According to the FDD, Beijing made sure it got the result it wanted by buying itself more time to gain control, delaying elections by a year. A Chinese “slush fund” was used to pay 39 of the 50 Members of Parliament, most of whom then voted to postpone the elections that were scheduled for 2023.

But the Malaita Province Government (MPG), under the leadership of then Premier Daniel Suidani, had resisted CCP expansion after 2019.

It issued the Auki Communiqué, explaining it “acknowledges the freedom of religion as a fundamental right and … therefore rejects the Chinese Communist Party and its formal systems based on atheist ideology.”

Notably, the government also “specifically observed the need to be free from unwarranted interference of persons and therefore reject any notion of a police state.”

That couldn’t be allowed to stand by a Solomons government that wants to maintain Beijing’s favour, so the reaction was swift.
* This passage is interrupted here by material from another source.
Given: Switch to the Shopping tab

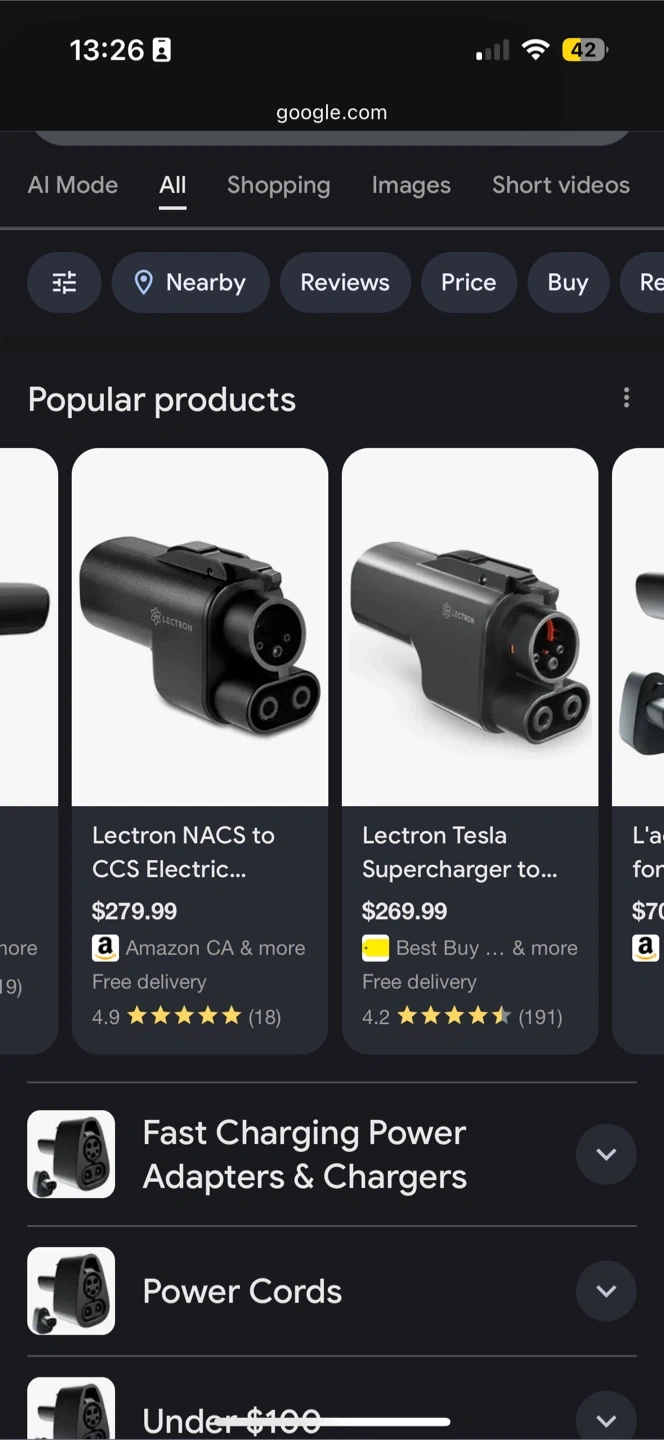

It cancelled the Auki Communiqué and disqualified Suidani from his elected seat for not recognising the CCP’s One China Policy.

Map of Australia's immediate neighbors in the western Pacific Ocean. (College of Asia and the Pacific/ANU/CartoGIS Services [CC BY-SA 4.0])
Map of Australia’s immediate neighbors in the western Pacific Ocean. College of Asia and the Pacific/ANU/CartoGIS Services [CC BY-SA 4.0]
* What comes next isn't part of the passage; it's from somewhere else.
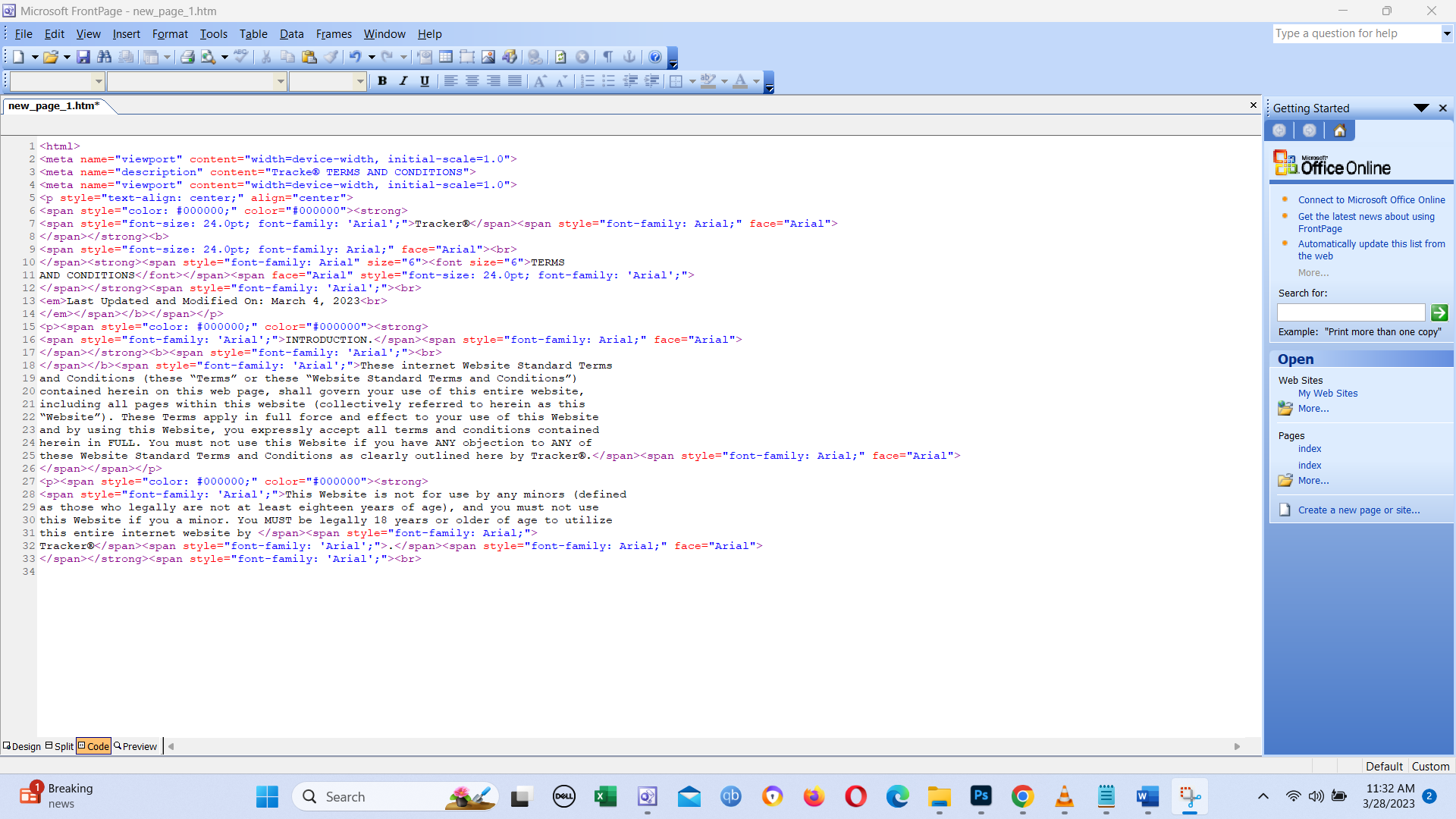Click Create a new page or site
This screenshot has width=1456, height=819.
click(x=1359, y=510)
In an almost immediate symbol of the change, survey crews arrived in Malaita to commence the installation of Huawei cell towers that were going up elsewhere in Solomons but which had been blocked by Suidani.

He told the FDD that as as soon as he was ousted, the bribing began.

“Many of us have received phone calls … telling them if they join the [opposing] camp they will be given projects for their wards and also they will be receiving $300,000 [US$36,000] each. It’s getting to the next level,” he said.

That turned out to be his arrest, along with his advisor Celsus Talifilu, in early October. Both men were charged with organising unlawful assemblies and protests in Auki, the Malaita provincial capital, in 2021, and were released on bail.

“We must fight for this freedom, the democracy. We might change leaders but we want the system to remain that is what I always hold close to my heart so I will be still standing for the rights of my people,” he said just after being released.

Suidani said the people of Malaita weren’t happy but were unlikely to resort to violence due to the very heavy security presence. Australian and New Zealand Forces completed their last rotation in the Solomons (named Operation Lilia) in August this year.

He remains determined to resist the CCP’s encroachment, and has repeatedly sought a meeting with the Australian High Commissioner in Honaria.

“We were trying to get an appointment but we haven’t got one,” he said. “Maybe I’ll try again, but it’s very tough because they are always very busy.”